The change will be done at the driver metadata level with a couple of flags that report the capabilities.

The vector drivers will expose a metadata entry to define if the width of the fields includes the decimal separator and/or the sign.

If the metadata entry is undefined the feature is not supported (there is no client-accessible width or precision constraint for numeric fields).

The feature will be exposed to the ogr2ogr application with a switch to enable/disable the width reduction when converting from a format where width includes the minus sign to a format where it doesn't.

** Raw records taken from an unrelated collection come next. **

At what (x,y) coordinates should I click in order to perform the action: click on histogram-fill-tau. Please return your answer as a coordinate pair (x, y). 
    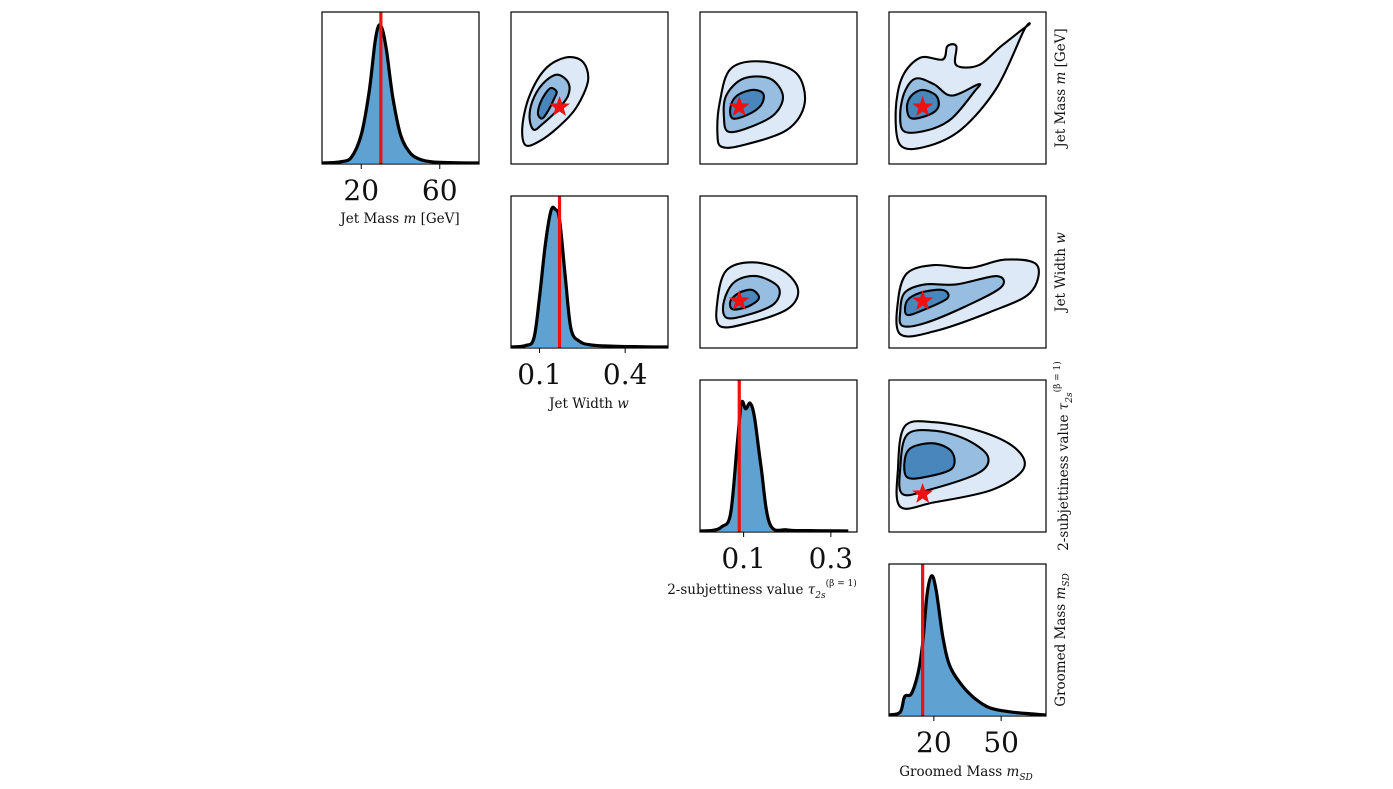
    Looking at the image, I should click on (774, 466).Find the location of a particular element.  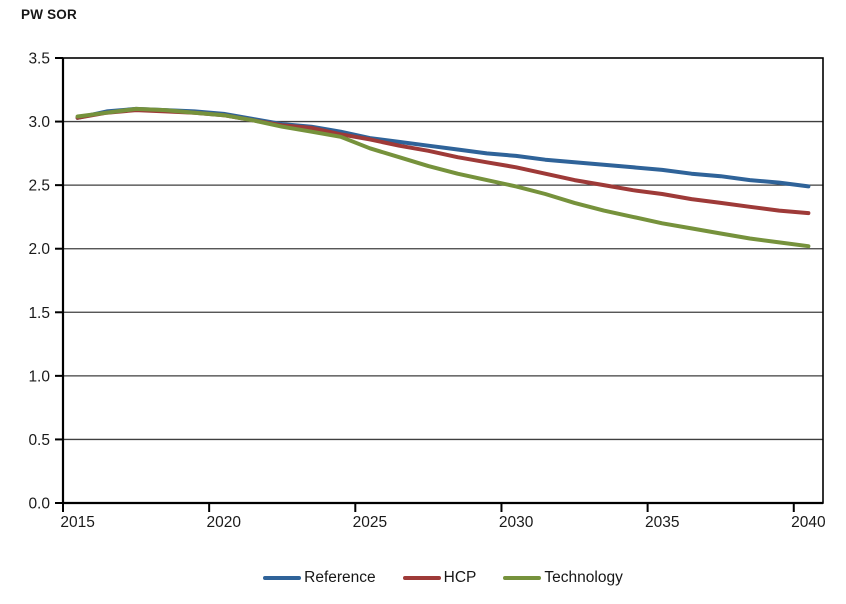

legend-item-hcp: HCP is located at coordinates (440, 578).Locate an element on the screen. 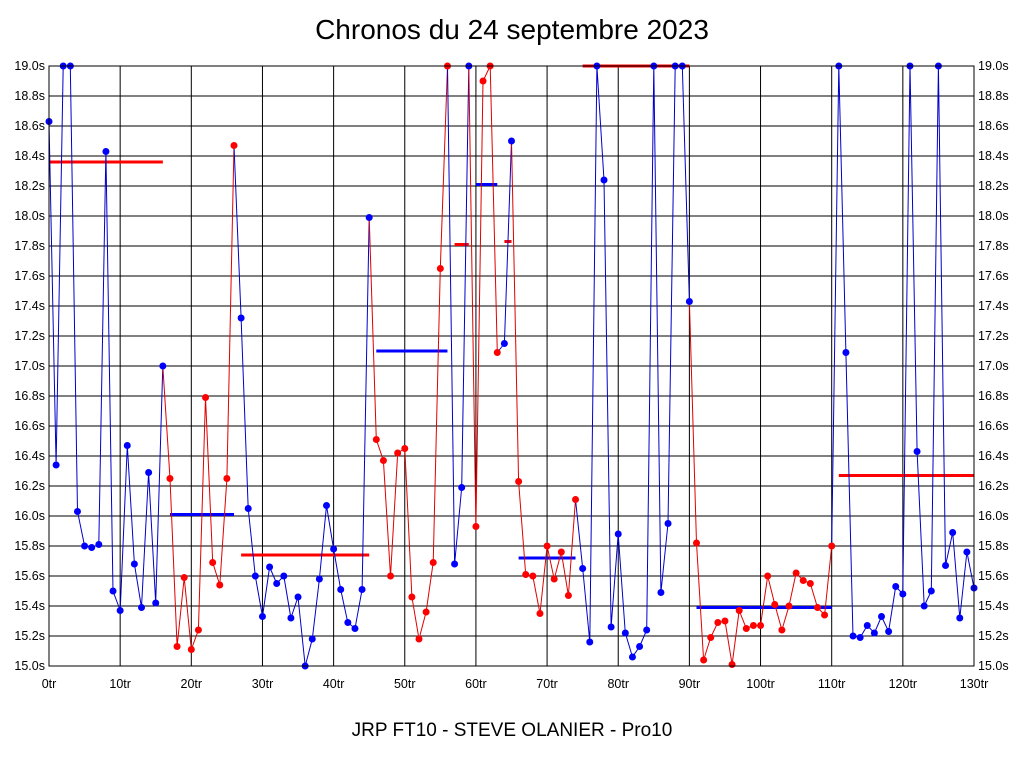 The image size is (1024, 768). y-tick-label-right: 16.0s is located at coordinates (994, 516).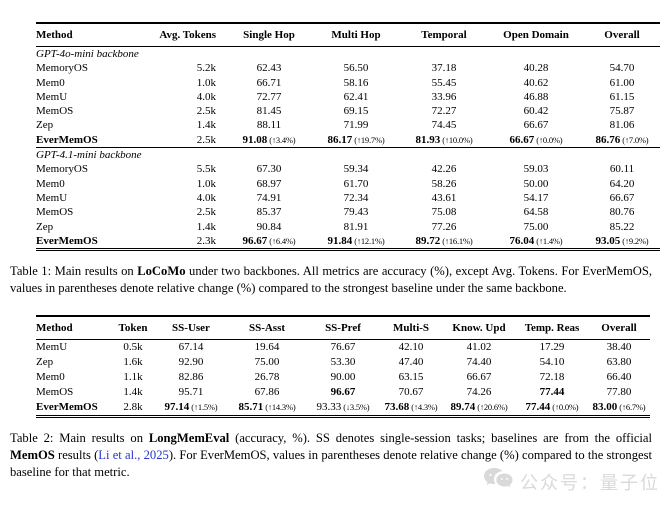  Describe the element at coordinates (552, 392) in the screenshot. I see `metric-value: 77.44` at that location.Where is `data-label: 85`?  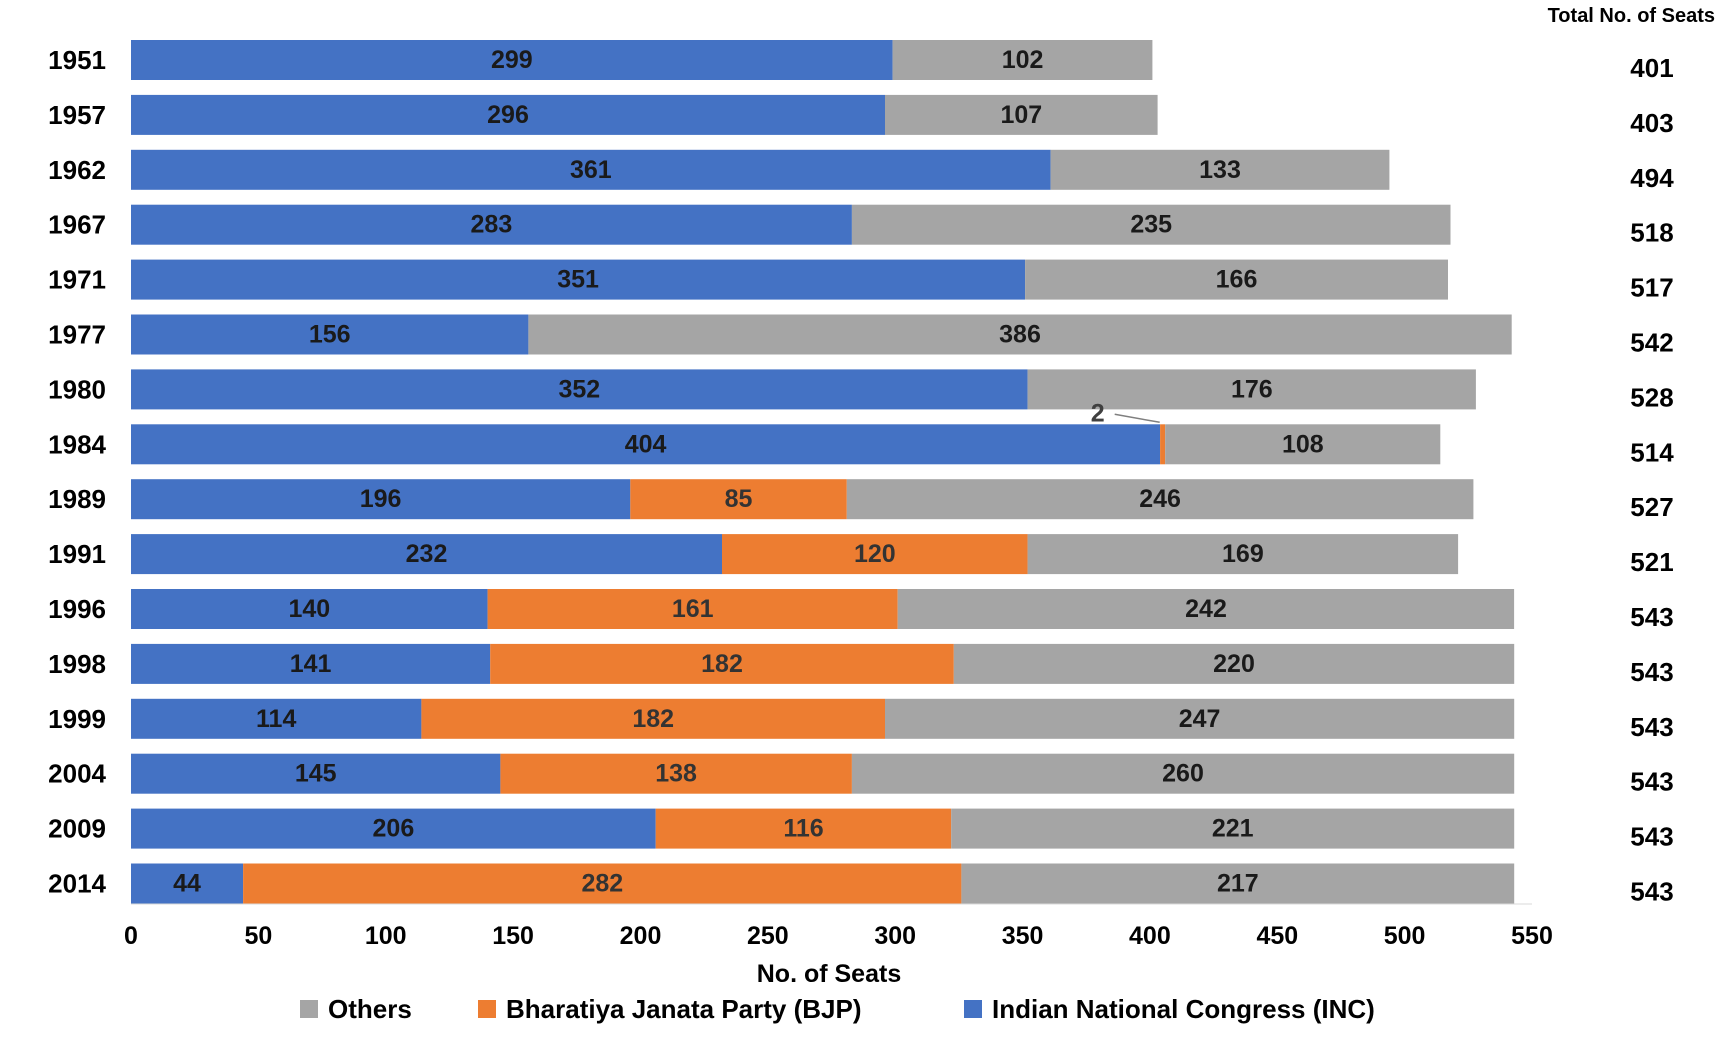
data-label: 85 is located at coordinates (739, 499).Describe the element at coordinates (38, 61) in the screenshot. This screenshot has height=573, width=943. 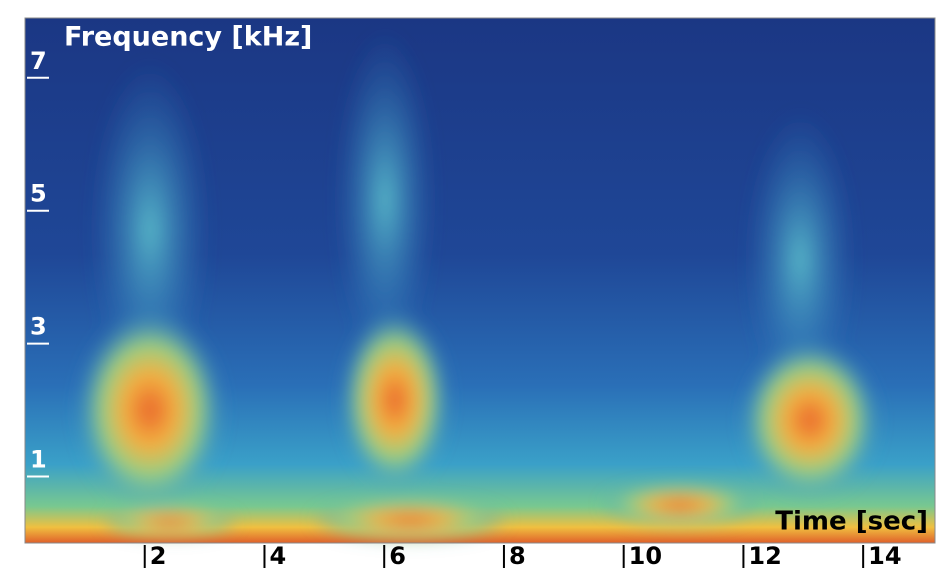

This is useful when the user knows that the input data are all negative values because in that that case it won't be necessary to add the extra width to store it.

To clarify, when converting from DBF to SQL the width is decreased by 1, when converting from SQL to DBF the width is increased by 2.

"-1.23" for .DBF needs width=5 and precision=2. In SQL, it needs precision=3 and scale=2 "12.34" for DBF needs width=5 and precision=2. In SQL, it needs precision=4 and scale=2

This means that when converting from DBF to SQL we can safely reduce the width by 1 but we cannot safely reduce it by 2 unless we are sure all values are negative.

Example API:

/** Capability set by a vector driver that supports field width and precision.
*
* This capability reflects that a vector driver includes the decimal separator
* in the field width.
*
* See GDAL_DMD_NUMERIC_FIELD_WIDTH_INCLUDES_SIGN for a related capability flag.
* @since GDAL 3.7
*/
#define GDAL_DMD_NUMERIC_FIELD_WIDTH_INCLUDES_DECIMAL_SEPARATOR "DMD_NUMERIC_FIELD_WIDTH_INCLUDES_DECIMAL_SEPARATOR"

/** Capability set by a vector driver that supports field width and precision.
*
* This capability reflects that a vector driver includes the (minus) sign
* in the field width.
*
* See GDAL_DMD_NUMERIC_FIELD_WIDTH_INCLUDES__DECIMAL_SEPARATOR for a related capability flag.
* @since GDAL 3.7
*/
#define GDAL_DMD_NUMERIC_FIELD_WIDTH_INCLUDES_SIGN "DMD_NUMERIC_FIELD_WIDTH_INCLUDES_SIGN"

Efficiency considerations

None.

Backward compatibility

None.

SWIG Bindings

This implementation will be exposed to bindings.

Testing

A C++ test will be added to the test suite.

Voting history

+1 from PSC members EvenR and JukkaR